* TASK INSTRUCTIONS
Determine how many lines of the material hold the string "Marketplace" and reply with only that number.

* INFORMATION SHOWN
========================================
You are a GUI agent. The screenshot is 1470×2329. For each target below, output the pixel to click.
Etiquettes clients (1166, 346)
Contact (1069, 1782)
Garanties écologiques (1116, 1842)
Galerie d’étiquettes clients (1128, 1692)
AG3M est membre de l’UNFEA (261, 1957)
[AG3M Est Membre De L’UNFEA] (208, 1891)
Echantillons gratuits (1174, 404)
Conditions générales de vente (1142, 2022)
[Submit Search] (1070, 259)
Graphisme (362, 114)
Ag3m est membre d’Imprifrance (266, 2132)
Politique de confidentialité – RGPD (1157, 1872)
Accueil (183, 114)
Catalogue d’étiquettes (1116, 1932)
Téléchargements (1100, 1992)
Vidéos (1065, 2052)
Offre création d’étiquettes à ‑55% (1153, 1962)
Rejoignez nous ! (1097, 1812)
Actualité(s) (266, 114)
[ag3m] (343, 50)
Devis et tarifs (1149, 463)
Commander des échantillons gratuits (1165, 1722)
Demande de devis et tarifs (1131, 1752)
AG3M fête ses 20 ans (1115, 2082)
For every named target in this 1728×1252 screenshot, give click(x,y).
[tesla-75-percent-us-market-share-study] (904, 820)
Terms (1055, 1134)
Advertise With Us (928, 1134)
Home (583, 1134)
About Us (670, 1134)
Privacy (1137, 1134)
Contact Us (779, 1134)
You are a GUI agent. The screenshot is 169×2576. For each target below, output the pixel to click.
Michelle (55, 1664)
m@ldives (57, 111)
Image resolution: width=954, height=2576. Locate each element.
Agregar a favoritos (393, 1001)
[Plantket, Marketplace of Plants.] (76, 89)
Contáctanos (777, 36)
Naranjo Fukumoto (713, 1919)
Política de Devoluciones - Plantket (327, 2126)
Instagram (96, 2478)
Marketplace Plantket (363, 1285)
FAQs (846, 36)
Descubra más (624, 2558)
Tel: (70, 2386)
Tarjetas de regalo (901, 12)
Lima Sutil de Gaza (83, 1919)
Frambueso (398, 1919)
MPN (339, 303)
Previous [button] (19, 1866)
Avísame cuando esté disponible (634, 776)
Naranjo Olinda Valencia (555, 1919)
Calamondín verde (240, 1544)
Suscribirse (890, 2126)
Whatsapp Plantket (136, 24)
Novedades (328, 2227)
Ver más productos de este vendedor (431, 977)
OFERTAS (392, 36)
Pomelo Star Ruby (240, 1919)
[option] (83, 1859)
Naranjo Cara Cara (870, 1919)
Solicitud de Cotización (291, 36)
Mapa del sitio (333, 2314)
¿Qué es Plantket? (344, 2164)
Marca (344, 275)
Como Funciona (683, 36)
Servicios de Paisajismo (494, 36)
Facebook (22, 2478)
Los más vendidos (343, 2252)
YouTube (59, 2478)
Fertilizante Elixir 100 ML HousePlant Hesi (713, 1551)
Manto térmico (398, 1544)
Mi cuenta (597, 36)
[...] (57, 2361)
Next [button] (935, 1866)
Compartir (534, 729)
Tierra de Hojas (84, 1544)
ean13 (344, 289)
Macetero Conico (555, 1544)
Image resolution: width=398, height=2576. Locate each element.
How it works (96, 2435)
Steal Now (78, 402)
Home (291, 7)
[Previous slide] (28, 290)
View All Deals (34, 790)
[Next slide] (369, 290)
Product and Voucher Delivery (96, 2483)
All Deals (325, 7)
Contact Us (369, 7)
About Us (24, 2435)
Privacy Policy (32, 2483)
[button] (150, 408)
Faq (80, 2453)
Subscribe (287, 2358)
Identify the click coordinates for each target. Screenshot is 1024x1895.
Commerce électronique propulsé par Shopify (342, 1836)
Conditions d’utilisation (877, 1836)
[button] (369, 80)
========================================
* REPLY TO THE EXERCISE
2